_Task statement_
After locating "The height and width of the screenshot is (773, 1568)." in the listing below, copy that line and each one after it exactly, ending with the line that has "Given: Open Login Options in the sidebar".

_Data for the task_
■ ■ ■

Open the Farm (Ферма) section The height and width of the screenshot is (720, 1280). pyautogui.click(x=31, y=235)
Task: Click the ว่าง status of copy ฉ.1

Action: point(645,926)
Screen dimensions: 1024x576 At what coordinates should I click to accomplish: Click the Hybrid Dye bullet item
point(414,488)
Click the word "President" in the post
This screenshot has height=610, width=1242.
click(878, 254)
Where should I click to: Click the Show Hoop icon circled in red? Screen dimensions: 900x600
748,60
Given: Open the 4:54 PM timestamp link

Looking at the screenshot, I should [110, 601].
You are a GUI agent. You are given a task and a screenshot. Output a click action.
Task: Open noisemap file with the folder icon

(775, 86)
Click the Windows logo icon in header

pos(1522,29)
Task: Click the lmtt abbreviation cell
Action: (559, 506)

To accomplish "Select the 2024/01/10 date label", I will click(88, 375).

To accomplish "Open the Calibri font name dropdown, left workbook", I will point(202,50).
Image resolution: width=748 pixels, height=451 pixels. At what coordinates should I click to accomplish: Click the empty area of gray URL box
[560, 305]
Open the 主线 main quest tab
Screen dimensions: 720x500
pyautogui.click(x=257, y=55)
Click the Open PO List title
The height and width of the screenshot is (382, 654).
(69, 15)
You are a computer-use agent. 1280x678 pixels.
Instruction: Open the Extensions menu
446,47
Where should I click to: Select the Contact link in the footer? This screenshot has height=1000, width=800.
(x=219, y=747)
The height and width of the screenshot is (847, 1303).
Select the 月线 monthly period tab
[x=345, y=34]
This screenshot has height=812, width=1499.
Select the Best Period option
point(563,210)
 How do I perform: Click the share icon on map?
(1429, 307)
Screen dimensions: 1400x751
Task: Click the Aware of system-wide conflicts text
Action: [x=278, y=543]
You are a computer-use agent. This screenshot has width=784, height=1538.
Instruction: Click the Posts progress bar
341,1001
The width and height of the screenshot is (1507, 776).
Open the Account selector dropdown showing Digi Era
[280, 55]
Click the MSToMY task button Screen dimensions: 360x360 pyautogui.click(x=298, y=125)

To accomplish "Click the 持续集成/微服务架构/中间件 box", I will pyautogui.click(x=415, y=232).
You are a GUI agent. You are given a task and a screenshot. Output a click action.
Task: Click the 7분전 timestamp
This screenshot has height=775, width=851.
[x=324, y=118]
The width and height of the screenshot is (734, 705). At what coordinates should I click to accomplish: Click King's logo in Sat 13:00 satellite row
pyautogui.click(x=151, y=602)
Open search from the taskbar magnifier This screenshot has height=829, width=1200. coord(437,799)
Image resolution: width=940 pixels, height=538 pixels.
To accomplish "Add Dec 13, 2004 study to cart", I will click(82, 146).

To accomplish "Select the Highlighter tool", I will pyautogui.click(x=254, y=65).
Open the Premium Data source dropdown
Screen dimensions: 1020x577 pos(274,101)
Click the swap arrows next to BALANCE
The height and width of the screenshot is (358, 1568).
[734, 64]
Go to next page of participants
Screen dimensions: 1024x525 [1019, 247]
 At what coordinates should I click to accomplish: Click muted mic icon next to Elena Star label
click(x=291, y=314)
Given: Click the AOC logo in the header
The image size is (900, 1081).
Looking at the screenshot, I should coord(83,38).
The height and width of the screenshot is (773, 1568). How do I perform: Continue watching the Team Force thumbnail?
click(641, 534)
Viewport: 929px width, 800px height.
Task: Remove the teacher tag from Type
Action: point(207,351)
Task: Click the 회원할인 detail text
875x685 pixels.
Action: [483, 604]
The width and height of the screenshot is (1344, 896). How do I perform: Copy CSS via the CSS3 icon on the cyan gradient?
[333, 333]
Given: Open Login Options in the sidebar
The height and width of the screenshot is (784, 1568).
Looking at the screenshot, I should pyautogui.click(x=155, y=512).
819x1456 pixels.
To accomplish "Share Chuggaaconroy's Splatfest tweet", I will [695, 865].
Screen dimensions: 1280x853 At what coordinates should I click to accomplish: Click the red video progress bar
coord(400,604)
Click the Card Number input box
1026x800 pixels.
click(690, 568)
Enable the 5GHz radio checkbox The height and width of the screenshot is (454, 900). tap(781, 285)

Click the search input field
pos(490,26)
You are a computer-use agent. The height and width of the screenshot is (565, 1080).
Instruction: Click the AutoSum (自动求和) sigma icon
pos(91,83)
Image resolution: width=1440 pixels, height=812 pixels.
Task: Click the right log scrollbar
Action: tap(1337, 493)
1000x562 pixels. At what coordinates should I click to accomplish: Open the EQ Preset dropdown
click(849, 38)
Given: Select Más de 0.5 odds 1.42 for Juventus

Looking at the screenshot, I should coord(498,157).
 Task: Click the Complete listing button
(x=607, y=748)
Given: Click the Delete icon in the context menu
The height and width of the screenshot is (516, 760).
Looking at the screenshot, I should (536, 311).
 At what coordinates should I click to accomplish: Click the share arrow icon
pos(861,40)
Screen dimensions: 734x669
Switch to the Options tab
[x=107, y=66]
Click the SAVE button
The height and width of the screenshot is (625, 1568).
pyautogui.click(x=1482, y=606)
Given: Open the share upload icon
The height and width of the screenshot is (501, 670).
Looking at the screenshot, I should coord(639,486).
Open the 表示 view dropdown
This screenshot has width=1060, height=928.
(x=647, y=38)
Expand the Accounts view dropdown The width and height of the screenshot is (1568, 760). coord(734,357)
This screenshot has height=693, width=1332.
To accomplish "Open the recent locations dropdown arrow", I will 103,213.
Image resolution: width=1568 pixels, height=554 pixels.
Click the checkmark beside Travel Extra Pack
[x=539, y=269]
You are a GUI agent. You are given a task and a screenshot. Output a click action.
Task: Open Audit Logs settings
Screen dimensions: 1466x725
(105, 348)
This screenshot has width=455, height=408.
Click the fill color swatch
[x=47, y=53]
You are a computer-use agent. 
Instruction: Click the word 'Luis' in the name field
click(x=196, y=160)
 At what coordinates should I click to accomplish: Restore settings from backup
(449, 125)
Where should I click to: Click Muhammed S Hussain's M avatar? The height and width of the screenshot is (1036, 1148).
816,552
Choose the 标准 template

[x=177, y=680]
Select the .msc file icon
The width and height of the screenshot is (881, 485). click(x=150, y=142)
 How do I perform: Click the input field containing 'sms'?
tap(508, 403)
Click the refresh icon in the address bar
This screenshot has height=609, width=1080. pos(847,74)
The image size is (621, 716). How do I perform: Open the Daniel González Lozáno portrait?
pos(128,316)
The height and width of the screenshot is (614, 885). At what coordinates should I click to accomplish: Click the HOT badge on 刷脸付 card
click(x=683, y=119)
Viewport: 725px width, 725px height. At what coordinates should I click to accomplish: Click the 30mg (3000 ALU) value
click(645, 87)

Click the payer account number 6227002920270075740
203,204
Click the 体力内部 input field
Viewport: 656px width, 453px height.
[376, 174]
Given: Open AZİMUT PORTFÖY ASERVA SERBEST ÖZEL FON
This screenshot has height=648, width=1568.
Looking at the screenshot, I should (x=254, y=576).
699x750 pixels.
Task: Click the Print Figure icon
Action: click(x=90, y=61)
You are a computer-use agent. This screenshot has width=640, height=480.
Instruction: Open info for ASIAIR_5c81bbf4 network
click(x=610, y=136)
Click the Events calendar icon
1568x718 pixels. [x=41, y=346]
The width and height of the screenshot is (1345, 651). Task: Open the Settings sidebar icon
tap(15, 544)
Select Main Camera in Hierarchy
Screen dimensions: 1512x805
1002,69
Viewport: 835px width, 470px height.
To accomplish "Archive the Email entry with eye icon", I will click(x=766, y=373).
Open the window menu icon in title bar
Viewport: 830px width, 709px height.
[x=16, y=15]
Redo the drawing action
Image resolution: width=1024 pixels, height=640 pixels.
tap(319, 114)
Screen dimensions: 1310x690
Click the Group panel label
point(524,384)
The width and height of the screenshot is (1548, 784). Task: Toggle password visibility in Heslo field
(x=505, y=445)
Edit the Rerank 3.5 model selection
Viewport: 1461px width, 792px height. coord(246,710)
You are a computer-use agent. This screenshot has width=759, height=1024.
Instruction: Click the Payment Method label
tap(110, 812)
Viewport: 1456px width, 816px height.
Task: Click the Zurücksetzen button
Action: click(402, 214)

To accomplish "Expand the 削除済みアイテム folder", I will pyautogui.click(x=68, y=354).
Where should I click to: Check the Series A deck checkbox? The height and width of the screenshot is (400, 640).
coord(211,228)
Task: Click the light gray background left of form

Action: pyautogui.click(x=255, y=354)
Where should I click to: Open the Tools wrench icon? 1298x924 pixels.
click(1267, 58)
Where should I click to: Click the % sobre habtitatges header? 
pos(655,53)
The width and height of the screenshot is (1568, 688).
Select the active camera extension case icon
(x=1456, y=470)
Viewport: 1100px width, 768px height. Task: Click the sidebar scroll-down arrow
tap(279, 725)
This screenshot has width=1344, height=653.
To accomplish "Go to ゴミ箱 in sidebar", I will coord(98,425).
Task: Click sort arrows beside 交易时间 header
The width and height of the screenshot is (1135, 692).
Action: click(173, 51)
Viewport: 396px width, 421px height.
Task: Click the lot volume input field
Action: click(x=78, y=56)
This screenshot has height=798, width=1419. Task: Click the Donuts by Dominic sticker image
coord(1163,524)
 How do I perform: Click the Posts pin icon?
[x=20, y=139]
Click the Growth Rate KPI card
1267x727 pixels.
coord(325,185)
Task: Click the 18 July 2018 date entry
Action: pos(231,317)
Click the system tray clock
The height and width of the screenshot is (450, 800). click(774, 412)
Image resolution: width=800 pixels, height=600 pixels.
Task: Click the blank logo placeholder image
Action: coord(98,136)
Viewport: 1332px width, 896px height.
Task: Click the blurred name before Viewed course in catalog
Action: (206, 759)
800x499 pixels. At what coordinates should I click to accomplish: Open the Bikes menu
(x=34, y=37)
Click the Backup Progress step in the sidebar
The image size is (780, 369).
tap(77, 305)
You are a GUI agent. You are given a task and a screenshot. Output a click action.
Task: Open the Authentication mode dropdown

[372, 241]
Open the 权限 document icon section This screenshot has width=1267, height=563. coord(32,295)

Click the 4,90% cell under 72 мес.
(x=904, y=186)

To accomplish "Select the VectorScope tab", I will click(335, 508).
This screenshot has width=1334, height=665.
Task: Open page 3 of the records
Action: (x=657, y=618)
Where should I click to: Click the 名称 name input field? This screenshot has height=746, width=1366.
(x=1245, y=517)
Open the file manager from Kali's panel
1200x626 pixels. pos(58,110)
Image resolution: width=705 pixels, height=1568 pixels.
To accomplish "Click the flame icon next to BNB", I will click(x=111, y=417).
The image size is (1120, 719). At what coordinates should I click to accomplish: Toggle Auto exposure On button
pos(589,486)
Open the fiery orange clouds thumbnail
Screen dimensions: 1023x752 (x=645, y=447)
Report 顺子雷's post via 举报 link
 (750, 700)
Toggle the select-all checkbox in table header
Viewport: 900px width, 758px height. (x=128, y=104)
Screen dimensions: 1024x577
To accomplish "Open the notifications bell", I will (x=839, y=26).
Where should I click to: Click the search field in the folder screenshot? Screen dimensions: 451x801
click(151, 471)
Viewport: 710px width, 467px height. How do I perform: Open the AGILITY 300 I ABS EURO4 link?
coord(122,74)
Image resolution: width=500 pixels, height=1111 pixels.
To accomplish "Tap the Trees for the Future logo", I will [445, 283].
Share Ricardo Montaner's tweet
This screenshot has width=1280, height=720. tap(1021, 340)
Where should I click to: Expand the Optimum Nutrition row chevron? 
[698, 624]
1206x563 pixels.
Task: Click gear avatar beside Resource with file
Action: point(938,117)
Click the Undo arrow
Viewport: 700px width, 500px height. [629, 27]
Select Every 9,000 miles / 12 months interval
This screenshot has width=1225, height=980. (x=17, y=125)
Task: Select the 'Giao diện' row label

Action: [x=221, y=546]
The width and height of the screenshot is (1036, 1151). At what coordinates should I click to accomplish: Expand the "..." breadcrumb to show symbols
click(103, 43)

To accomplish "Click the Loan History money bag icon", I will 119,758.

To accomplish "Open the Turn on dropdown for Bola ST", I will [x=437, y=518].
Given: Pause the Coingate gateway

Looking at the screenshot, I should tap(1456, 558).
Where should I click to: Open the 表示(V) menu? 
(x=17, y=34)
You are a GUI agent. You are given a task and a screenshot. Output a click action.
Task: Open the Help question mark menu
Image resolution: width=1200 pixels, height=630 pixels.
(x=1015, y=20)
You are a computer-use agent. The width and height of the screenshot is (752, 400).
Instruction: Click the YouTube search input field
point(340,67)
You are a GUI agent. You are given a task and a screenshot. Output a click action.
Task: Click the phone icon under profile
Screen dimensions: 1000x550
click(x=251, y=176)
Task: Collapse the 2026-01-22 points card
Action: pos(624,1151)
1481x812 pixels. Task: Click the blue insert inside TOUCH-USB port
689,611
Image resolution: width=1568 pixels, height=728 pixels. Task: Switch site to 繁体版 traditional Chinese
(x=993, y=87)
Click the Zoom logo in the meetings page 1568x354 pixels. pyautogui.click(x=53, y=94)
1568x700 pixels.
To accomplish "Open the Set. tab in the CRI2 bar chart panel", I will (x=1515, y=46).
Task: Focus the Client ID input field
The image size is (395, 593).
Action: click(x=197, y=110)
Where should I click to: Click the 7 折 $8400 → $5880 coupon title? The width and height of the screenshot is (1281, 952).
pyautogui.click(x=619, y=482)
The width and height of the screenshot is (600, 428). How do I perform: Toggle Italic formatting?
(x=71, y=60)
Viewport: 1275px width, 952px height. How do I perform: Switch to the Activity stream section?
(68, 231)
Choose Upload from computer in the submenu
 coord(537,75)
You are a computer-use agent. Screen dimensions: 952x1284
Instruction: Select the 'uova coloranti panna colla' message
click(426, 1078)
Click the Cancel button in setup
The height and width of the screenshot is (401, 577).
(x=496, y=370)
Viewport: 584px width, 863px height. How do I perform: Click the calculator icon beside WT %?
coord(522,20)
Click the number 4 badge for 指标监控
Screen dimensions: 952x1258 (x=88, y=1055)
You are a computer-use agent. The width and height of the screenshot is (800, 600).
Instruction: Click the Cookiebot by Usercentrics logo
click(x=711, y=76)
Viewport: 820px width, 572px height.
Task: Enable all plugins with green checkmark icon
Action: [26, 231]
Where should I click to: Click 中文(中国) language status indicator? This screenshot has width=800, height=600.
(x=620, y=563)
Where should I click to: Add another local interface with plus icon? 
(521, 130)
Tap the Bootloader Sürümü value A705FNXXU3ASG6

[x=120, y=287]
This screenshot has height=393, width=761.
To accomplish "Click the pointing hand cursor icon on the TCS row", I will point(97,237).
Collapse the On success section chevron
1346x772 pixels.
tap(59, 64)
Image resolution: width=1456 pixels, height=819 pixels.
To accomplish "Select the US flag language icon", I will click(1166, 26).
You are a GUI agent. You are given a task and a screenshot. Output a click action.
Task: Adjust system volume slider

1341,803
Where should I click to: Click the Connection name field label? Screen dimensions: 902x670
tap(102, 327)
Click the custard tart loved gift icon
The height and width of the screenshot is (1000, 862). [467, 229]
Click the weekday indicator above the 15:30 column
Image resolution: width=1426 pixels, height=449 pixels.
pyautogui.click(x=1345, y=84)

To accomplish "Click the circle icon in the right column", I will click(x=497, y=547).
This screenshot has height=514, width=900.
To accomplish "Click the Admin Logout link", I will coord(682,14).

■ ■ ■

_Answer box_
The height and width of the screenshot is (773, 1568). How do I perform: Continue watching the Team Force thumbnail?
click(641, 534)
Viewport: 929px width, 800px height.
Task: Remove the teacher tag from Type
Action: point(207,351)
Task: Click the 회원할인 detail text
875x685 pixels.
Action: [483, 604]
The width and height of the screenshot is (1344, 896). How do I perform: Copy CSS via the CSS3 icon on the cyan gradient?
[333, 333]
Given: Open Login Options in the sidebar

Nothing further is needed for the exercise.